* START *

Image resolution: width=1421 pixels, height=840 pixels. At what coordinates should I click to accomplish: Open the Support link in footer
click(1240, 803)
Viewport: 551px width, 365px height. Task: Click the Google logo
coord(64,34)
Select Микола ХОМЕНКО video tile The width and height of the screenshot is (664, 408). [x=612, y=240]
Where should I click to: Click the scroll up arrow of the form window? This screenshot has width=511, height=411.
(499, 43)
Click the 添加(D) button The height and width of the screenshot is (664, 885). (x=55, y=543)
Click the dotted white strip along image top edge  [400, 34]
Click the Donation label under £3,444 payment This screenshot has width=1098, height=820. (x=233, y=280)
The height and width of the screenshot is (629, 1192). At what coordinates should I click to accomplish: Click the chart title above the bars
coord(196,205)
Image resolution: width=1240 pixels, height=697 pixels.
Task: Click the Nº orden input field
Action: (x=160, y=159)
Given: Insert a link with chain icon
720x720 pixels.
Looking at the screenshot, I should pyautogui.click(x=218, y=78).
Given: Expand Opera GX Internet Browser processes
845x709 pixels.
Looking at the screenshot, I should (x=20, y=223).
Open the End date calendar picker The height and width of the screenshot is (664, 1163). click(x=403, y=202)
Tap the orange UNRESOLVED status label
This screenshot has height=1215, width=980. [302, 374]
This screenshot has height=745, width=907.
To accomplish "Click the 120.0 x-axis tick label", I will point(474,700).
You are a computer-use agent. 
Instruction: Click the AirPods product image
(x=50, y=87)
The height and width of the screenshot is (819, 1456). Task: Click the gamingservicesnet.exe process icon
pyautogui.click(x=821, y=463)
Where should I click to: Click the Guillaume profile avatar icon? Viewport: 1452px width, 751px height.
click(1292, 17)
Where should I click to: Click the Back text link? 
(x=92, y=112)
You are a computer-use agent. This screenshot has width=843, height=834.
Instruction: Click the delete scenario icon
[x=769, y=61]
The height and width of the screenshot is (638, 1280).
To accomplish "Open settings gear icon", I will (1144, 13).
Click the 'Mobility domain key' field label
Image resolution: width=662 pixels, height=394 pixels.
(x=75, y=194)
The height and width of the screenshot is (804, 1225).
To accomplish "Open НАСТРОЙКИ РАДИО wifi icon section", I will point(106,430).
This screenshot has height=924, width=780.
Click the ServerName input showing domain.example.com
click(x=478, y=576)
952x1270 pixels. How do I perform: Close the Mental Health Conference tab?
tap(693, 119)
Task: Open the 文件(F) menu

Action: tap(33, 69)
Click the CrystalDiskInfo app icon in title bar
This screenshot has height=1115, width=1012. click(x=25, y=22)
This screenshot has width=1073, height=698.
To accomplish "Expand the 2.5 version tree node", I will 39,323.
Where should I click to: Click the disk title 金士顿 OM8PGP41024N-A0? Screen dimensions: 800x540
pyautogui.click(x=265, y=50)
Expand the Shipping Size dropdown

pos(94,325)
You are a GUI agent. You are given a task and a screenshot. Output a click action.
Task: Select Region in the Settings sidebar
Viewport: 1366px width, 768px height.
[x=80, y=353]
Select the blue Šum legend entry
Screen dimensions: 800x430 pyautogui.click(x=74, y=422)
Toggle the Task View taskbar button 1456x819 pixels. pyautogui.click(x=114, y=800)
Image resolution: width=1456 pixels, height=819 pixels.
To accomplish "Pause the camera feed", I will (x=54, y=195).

* END *

• **REQUEST**
Update the data above by replacing "Where should I click to" with "Which spot do I click to" wherever it occurs. Leave everything else unchanged.

• **SOLUTION TO THIS PROBLEM**
Image resolution: width=1421 pixels, height=840 pixels. At what coordinates should I click to accomplish: Open the Support link in footer
click(1240, 803)
Viewport: 551px width, 365px height. Task: Click the Google logo
coord(64,34)
Select Микола ХОМЕНКО video tile The width and height of the screenshot is (664, 408). [x=612, y=240]
Which spot do I click to: Click the scroll up arrow of the form window? This screenshot has width=511, height=411.
(499, 43)
Click the 添加(D) button The height and width of the screenshot is (664, 885). (x=55, y=543)
Click the dotted white strip along image top edge  [400, 34]
Click the Donation label under £3,444 payment This screenshot has width=1098, height=820. (x=233, y=280)
The height and width of the screenshot is (629, 1192). At what coordinates should I click to accomplish: Click the chart title above the bars
coord(196,205)
Image resolution: width=1240 pixels, height=697 pixels.
Task: Click the Nº orden input field
Action: (x=160, y=159)
Given: Insert a link with chain icon
720x720 pixels.
Looking at the screenshot, I should pyautogui.click(x=218, y=78).
Given: Expand Opera GX Internet Browser processes
845x709 pixels.
Looking at the screenshot, I should (x=20, y=223).
Open the End date calendar picker The height and width of the screenshot is (664, 1163). click(x=403, y=202)
Tap the orange UNRESOLVED status label
This screenshot has height=1215, width=980. [302, 374]
This screenshot has height=745, width=907.
To accomplish "Click the 120.0 x-axis tick label", I will point(474,700).
You are a computer-use agent. 
Instruction: Click the AirPods product image
(x=50, y=87)
The height and width of the screenshot is (819, 1456). Task: Click the gamingservicesnet.exe process icon
pyautogui.click(x=821, y=463)
Which spot do I click to: Click the Guillaume profile avatar icon? Viewport: 1452px width, 751px height.
click(1292, 17)
Which spot do I click to: Click the Back text link? 
(x=92, y=112)
You are a computer-use agent. This screenshot has width=843, height=834.
Instruction: Click the delete scenario icon
[x=769, y=61]
The height and width of the screenshot is (638, 1280).
To accomplish "Open settings gear icon", I will (1144, 13).
Click the 'Mobility domain key' field label
Image resolution: width=662 pixels, height=394 pixels.
(x=75, y=194)
The height and width of the screenshot is (804, 1225).
To accomplish "Open НАСТРОЙКИ РАДИО wifi icon section", I will point(106,430).
This screenshot has height=924, width=780.
Click the ServerName input showing domain.example.com
click(x=478, y=576)
952x1270 pixels. How do I perform: Close the Mental Health Conference tab?
tap(693, 119)
Task: Open the 文件(F) menu

Action: tap(33, 69)
Click the CrystalDiskInfo app icon in title bar
This screenshot has height=1115, width=1012. click(x=25, y=22)
This screenshot has width=1073, height=698.
To accomplish "Expand the 2.5 version tree node", I will 39,323.
Which spot do I click to: Click the disk title 金士顿 OM8PGP41024N-A0? Screen dimensions: 800x540
pyautogui.click(x=265, y=50)
Expand the Shipping Size dropdown

pos(94,325)
You are a GUI agent. You are given a task and a screenshot. Output a click action.
Task: Select Region in the Settings sidebar
Viewport: 1366px width, 768px height.
[x=80, y=353]
Select the blue Šum legend entry
Screen dimensions: 800x430 pyautogui.click(x=74, y=422)
Toggle the Task View taskbar button 1456x819 pixels. pyautogui.click(x=114, y=800)
Image resolution: width=1456 pixels, height=819 pixels.
To accomplish "Pause the camera feed", I will (x=54, y=195).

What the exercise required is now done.